Interpretações “sistêmicas”, apoiadas por teorias da “complexidade” e do “Antropoceno” como uma nova era na história humana, podem inadvertidamente obscurecer o papel e a ação efetiva de pessoas e grupos que controlam a economia e a política no mundo de hoje, que encontram uma desculpa fácil para declinar de suas responsabilidades nos destinos da humanidade.

Jason W. Moore, da Universidade de Binghampton, descreve o argumento do Antropoceno como “uma confusão conceitual e histórica, uma visão neomalthusiana da população, uma interpretação fantasiosa”. Não se trata apenas de uma palavra, mas de uma forma falsa de entender as coisas, afetando a comunicação, a advocacia, as políticas públicas, a pesquisa e o ensino.

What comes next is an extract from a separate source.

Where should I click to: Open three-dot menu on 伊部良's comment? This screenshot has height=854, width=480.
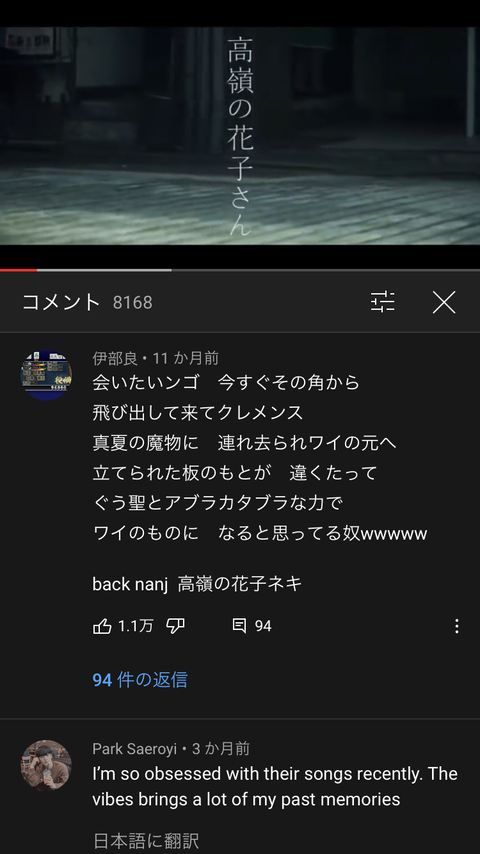(457, 626)
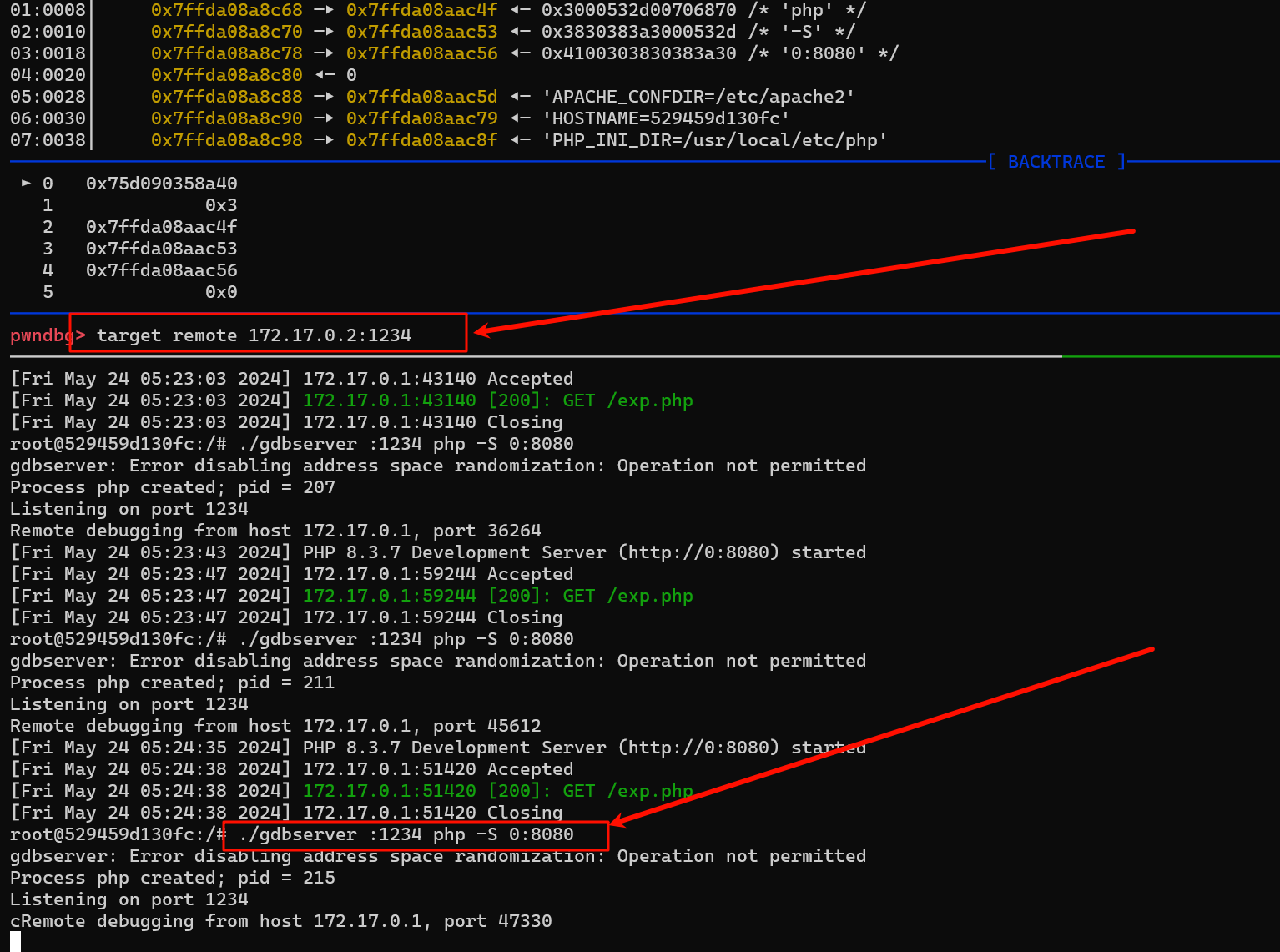Click the green GET /exp.php line at 05:23:47

pyautogui.click(x=497, y=596)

É claro que os males que alguns estudiosos atribuem ao “Antropoceno” não são responsabilidade de toda a humanidade; os principais culpados, que têm o poder político e econômico para delinear as formas de produção e consumo e definir os estilos de vida, devem ser distinguidos da maioria da população, cujo poder para modificar as coisas não pode ser comparado com aqueles.

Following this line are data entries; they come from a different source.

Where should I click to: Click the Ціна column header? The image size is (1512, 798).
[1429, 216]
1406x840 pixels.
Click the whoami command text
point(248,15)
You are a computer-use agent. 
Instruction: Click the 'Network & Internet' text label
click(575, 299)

Se a responsabilidade for atribuída indiscriminadamente a toda a humanidade ou à complexidade da vida contemporânea (abordagens sistêmicas), os atores políticos e econômicos seriam exonerados de qualquer responsabilidade. Por exemplo, a coleta seletiva de resíduos não isenta os governos de estabelecerem normas relativas às embalagens dos produtos (cartões, sacos, plásticos etc.).

A proliferação de automóveis ou caminhões, a construção de rodovias, estão diretamente vinculadas a políticas públicas que abandonaram a locomoção sobre trilhos, o transporte público, nas cidades e entre cidades (passageiros e cargas), e que ainda é um meio de transporte concorrente em diferentes países do mundo. Cabe apenas aos cidadãos deixar os carros em casa?

“A ideia de que todos são culpados pelos danos aos ecossistemas e pelas alterações climáticas esconde os verdadeiros culpados”, diz S. Falzi. Segundo este autor, ecologista e negociador ambiental da ONU, estamos na época do “corporatoceno”, outro termo para o “capitaloceno”, ou seja, o capitalismo, como forma de organizar as relações de exploração homem-natureza.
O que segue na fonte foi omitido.